Generating Income from Investments

Investors aim to create wealth, but not all have the ability to generate enough income from their investments to fulfil their personal financial goals.

Thinking about squeezing income from investments may make many rethink their financial strategy and help them focus on a more dynamic plan.

All investors need to answer some basic questions before they can build an income-generating portfolio to deliver the money they need.

How much risk?

However, investors will also need to decide how much risk they are willing to take to generate that cash and what it is they want from their portfolio – income now or the ability to grow their investments over time?

They will also need to decide on whether they want access to funds to pay for big, unexpected expenses or whether they want to sacrifice their income to help their investment portfolio grow slower to provide more in the future.

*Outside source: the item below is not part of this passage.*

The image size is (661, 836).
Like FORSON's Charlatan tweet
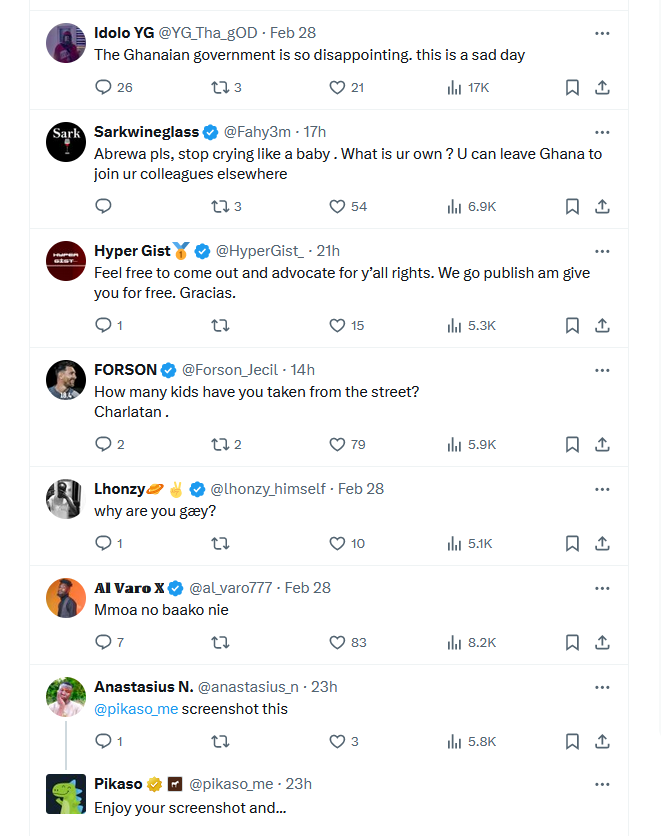337,445
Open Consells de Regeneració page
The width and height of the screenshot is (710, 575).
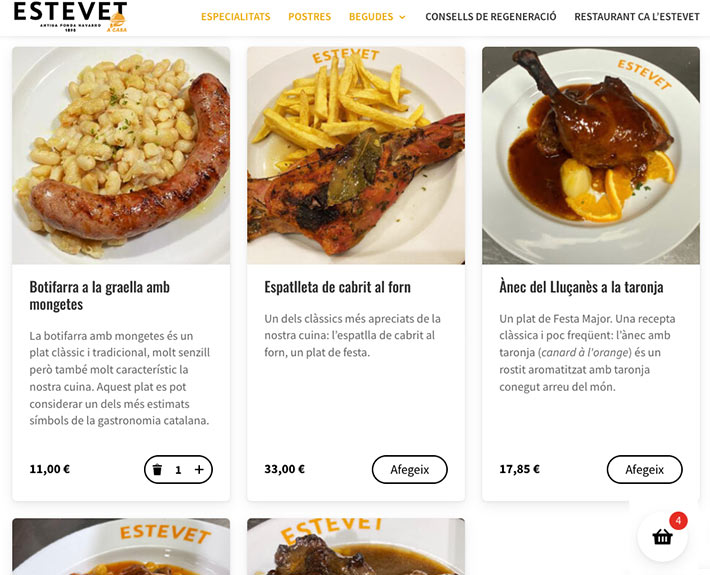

Times are changing and investors would have traditionally opted for buying government bonds to produce income, but today these have low yields – often below the rate of inflation.

Obviously moving cash out of savings accounts and bonds in the search for higher returns will increase risk.

Higher returns

Among the options for investors willing to look for higher returns, are actively-managed equity income funds which will help capital grow by investing in companies which pay higher than average dividends.

Investors looking for high rates of yield could consider corporate bond funds which, relative to other equity funds, offer capital stability and a better prospect of risk management. These will include government and investment grade corporate debt bonds.

It’s also tempting to look overseas in the search for greater investment profits but these will be affected by currency exchange rates.

Overseas bond trap

There’s also an issue that investors should be aware of and that’s when interest rates rise, bond markets drop in value.

Compound that with investing in overseas bonds and there is a credit risk attached- in that the issuer of the bond may not have the cash to repay the investment or even the interest.

The other important issue about the bond market is that while it offers a great opportunity of making higher returns on a fixed investment, there are problems that in extreme market conditions the liquidity will be affected significantly – and without warning – which means it will be more difficult to realise your investment.

The bottom line is that investors should decide on their higher yielding investment strategy and discuss it with their financial advisor.